DeVos' Education Department might eliminate current protections in place for victims of sexual assault on school campuses and DeVos is expected to meet with advocates for the accused:

Dozens of sexual assault survivors and their allies gathered outside the Education Department on Thursday to urge Secretary Betsy DeVos not to roll back federal protections for victims of sexual violence, and to decry what they view as the Trump administration’s lack of commitment to enforcing federal civil rights law.

On the concrete plaza outside the agency’s D.C. headquarters, activists read the stories of survivors from across the country while, inside, DeVos began a series of meetings with college administrators, assault victims and men who said they’d been wrongly accused.

DeVos has declined to say whether she intends to continue the Obama administration’s approach to cracking down on campus sexual assault. But her meeting schedule troubles victims’ advocates, who argue it’s wrong for the education department to give equal time to hearing from survivors and the wrongly accused. Only a small fraction of reported rapes are found to be false.

“Survivors want to make it very clear that we deserve to be listened to,” said Mahroh Jahangiri of the advocacy group Know Your IX, one of the event’s organizers.

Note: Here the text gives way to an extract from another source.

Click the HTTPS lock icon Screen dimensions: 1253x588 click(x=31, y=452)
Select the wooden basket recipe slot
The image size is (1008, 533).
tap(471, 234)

Education Department officials have said they are weighing whether to keep or reject Obama-era guidance that laid out how schools must meet their obligations under Title IX, a federal law that prohibits sex discrimination at federally funded institutions. Critics of that guidance, issued in 2011, said it was an executive overreach that set too low a bar for campus administrators to find a student guilty of assault.

Victims’ rights activists argue that the guidance is firmly rooted in existing law and makes clear how schools must ensure fair and equitable treatment of both accusers and the accused. They fear that DeVos intends to jettison the guidance, and that remarks this week by Candice Jackson, the acting head of Education’s Office for Civil Rights, seemed to confirm that fear.

Speaking to the New York Times, Jackson argued that college investigations have often been unfair to accused students, in part because of undue pressure from the federal government. She claimed that “90 percent” of accusations “fall into the category of ‘we were both drunk,’ ‘we broke up, and six months later I found myself under a Title IX investigation because she just decided that our last sleeping together was not quite right.”

In a letter to DeVos on Wednesday, Sen. Bob Casey (D-Pa.) urged her to keep the 2011 guidance in place and decried her decision to meet with advocates for the accused, including the National Coalition of Men and Stop Abusive and Violent Environments (SAVE), which the Southern Poverty Law Center has called misogynistic. “Instead of catering to organizations that want to sweep sexual assaults on college campuses under the rug, the Department of Education should confront this challenge directly by coming to uphold the protections currently in place,” Casey wrote.